[Collected data]
-- Opening Marker --
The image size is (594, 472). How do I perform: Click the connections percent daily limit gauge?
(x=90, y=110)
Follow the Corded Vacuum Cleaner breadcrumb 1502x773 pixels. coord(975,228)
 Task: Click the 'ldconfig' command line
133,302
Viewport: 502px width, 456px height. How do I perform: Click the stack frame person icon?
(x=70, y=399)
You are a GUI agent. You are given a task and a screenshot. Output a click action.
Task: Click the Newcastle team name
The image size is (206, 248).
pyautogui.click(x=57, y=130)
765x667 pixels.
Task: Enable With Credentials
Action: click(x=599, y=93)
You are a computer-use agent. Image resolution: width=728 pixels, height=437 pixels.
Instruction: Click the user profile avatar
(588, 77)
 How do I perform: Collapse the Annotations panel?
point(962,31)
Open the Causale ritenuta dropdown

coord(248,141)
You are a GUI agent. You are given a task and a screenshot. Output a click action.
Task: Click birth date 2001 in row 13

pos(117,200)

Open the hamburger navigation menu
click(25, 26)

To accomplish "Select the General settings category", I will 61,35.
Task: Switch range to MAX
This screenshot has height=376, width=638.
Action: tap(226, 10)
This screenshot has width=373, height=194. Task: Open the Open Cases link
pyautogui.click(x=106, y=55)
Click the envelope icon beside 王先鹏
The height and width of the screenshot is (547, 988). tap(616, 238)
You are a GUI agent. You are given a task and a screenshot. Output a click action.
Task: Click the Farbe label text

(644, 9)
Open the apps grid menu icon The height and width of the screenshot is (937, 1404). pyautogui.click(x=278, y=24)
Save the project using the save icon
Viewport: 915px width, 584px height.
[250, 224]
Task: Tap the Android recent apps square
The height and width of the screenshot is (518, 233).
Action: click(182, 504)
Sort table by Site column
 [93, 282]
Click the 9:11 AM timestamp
-- Closing Marker --
▶ Assigned task: Write out each entry again, word for word.

▶ The completed task:
The image size is (594, 472). How do I perform: Click the connections percent daily limit gauge?
(x=90, y=110)
Follow the Corded Vacuum Cleaner breadcrumb 1502x773 pixels. coord(975,228)
 Task: Click the 'ldconfig' command line
133,302
Viewport: 502px width, 456px height. How do I perform: Click the stack frame person icon?
(x=70, y=399)
You are a GUI agent. You are given a task and a screenshot. Output a click action.
Task: Click the Newcastle team name
The image size is (206, 248).
pyautogui.click(x=57, y=130)
765x667 pixels.
Task: Enable With Credentials
Action: click(x=599, y=93)
You are a computer-use agent. Image resolution: width=728 pixels, height=437 pixels.
Instruction: Click the user profile avatar
(588, 77)
 How do I perform: Collapse the Annotations panel?
point(962,31)
Open the Causale ritenuta dropdown

coord(248,141)
You are a GUI agent. You are given a task and a screenshot. Output a click action.
Task: Click birth date 2001 in row 13

pos(117,200)

Open the hamburger navigation menu
click(25, 26)

To accomplish "Select the General settings category", I will 61,35.
Task: Switch range to MAX
This screenshot has height=376, width=638.
Action: tap(226, 10)
This screenshot has width=373, height=194. Task: Open the Open Cases link
pyautogui.click(x=106, y=55)
Click the envelope icon beside 王先鹏
The height and width of the screenshot is (547, 988). tap(616, 238)
You are a GUI agent. You are given a task and a screenshot. Output a click action.
Task: Click the Farbe label text

(644, 9)
Open the apps grid menu icon The height and width of the screenshot is (937, 1404). pyautogui.click(x=278, y=24)
Save the project using the save icon
Viewport: 915px width, 584px height.
[250, 224]
Task: Tap the Android recent apps square
The height and width of the screenshot is (518, 233).
Action: click(182, 504)
Sort table by Site column
 [93, 282]
Click the 9:11 AM timestamp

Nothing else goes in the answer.